Eddie Loryman seemed oblivious to the grandeur of Heathrow's soaring new terminal 5 building with its cutting-edge architecture, Gordon Ramsay eateries and glittering designer outlets. Dragging two large suitcases, he was more concerned with finding a lift that was actually working.

Mr Loryman, who had caught the early-morning flight from Newcastle, had hoped to be relaxing in Las Palmas in time for dinner. Instead, after waiting nearly two and a half hours waiting for his luggage to be conveyed the 100 yards from his plane to the carousel where he and his fellow passengers were waiting, he had missed his connection.

Now he was hurrying to change terminals before flying to Barcelona, where he would have to board yet another flight to Tenerife arriving – barring any further delays – at his destination shortly before midnight.

"We have an old-fashioned piece of Geordie slang for places like this. We call them heaps of shite," he said angrily.

It was hardly the kind of ringing endorsement that British Airways and airport operator BAA had been hoping for yesterday when they opened the £4.3bn Heathrow Terminal 5 to paying customers.

Despite painstaking stage management, things began to unravel in spectacular fashion almost as soon as Captain Lynn Barton, BA's first woman pilot, landed her Boeing 747 from Hong Kong eight minutes early – the first to touch down at the controversial new hub.

Though the well-heeled passengers who were ushered out of business class to meet the assembled TV crews insisted they had just enjoyed their "best-ever flight", those bringing up an increasingly disenchanted rear were already complaining that they had fallen victim to what BA euphemistically insisted were "baggage performance issues". While it should have taken just 14 minutes to take bags off incoming planes and deposit them in the terminal, at the height of the meltdown yesterday it was taking up to three and a half hours.

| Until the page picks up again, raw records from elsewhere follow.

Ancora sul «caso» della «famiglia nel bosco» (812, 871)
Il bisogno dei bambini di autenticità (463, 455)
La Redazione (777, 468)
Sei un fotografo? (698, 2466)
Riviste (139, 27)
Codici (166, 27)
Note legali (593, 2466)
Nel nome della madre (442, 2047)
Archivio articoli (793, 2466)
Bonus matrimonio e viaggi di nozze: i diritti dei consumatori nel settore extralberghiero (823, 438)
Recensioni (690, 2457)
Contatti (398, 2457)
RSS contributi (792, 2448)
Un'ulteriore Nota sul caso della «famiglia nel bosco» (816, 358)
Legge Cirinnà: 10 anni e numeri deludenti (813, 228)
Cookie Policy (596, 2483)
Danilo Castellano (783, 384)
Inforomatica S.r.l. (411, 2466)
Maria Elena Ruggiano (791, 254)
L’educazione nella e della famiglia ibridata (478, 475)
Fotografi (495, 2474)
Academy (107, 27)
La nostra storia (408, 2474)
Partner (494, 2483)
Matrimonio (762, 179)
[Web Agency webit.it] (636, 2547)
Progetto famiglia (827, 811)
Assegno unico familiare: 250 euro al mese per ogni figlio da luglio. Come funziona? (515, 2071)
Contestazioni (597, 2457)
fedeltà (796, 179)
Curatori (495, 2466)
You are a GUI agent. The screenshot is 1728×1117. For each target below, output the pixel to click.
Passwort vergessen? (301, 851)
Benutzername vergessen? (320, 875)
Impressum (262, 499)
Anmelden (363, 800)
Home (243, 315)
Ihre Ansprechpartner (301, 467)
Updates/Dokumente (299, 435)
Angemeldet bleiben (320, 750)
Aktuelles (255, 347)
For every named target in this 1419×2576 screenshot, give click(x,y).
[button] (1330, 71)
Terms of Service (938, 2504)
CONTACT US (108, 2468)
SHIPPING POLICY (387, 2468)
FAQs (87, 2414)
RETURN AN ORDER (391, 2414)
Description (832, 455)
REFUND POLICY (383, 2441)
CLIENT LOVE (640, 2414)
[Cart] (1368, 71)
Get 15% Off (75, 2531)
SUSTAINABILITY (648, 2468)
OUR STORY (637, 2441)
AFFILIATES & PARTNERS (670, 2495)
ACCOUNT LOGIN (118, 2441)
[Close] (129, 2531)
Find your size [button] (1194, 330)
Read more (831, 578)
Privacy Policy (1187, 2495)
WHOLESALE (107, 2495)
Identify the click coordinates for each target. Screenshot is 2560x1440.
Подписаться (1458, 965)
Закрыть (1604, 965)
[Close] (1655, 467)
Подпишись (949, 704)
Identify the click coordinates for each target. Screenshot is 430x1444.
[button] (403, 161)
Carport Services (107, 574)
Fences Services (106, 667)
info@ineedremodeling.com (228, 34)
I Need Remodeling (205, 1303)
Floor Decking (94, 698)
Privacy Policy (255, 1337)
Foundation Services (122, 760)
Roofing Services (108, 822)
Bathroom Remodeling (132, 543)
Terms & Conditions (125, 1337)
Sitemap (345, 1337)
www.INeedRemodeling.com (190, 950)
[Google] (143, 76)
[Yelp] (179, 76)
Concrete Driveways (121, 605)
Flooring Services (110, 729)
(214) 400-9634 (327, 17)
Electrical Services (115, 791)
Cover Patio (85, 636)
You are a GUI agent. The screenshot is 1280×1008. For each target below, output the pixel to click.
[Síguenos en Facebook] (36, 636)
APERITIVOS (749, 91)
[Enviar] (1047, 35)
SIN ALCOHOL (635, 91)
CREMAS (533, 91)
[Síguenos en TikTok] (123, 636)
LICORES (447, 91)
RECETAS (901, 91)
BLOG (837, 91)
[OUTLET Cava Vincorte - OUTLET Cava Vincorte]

As the delays lengthened with each new arrival, problems soon began to mount up in the departure lounge too, with BA, the sole user of the new terminal, forced to cancel 34 short-haul outward flights in order to cope with the chaos. At 11am, the sight of 350 environmental "flash mob" protesters stripping off to reveal red T-shirts bearing the slogan "Stop Airport Expansion" seemed like light relief to those who were waiting for loved ones to arrive.

At the root of the problem was BAA's much vaunted "state-of-the-art" baggage-handling system. With its 11 miles of conveyor belts, it is said to be able to cope with 12,000 bags an hour and provide the key to reversing the carrier's woeful reputation for losing luggage. Unfortunately for arriving passengers, among them Beatles record producer Sir George Martin and former Spurs boss Martin Jol, no one had told BA staff exactly how to log on the computer system.

By lunchtime BA was trying to put the best possible gloss on its ruined big day, insisting instead that it had – really – been praised by delighted customers and delays so far amounted to no more than a few "minor problems".

Those problems were only to be expected, a spokeswoman said, considering the challenges of coping with the 380 flights and 40,000 passengers using the terminal for the first time that day. But by last night, all baggage check-in had been suspended and passengers were being allowed to fly carrying only hand-luggage. Announcing the suspension of baggage check-in, Gareth Kirkwood, BA's director of operations, said: "We sincerely apologise to those customers who have suffered disrupted journeys or baggage delays."

Indeed, chief executive Willie Walsh's claim, made earlier in the day, that T5 would be "100 times better than anything else at Heathrow" was beginning to look like a sick joke as the carrier was forced to apologise for a catalogue of problems from lack of parking to the staff's apparent inability to navigate their way round the vast new building.

By the afternoon, a queue of more than 100 passengers was snaking its way back from the cancellation flights desk as people lined up to try to get away on other flights or get refunds. Some passengers simply asked BA to send on their luggage.

For both BA and BAA the opening of T5 was supposed to be the start of something better. For their many critics it was merely a case of service as normal.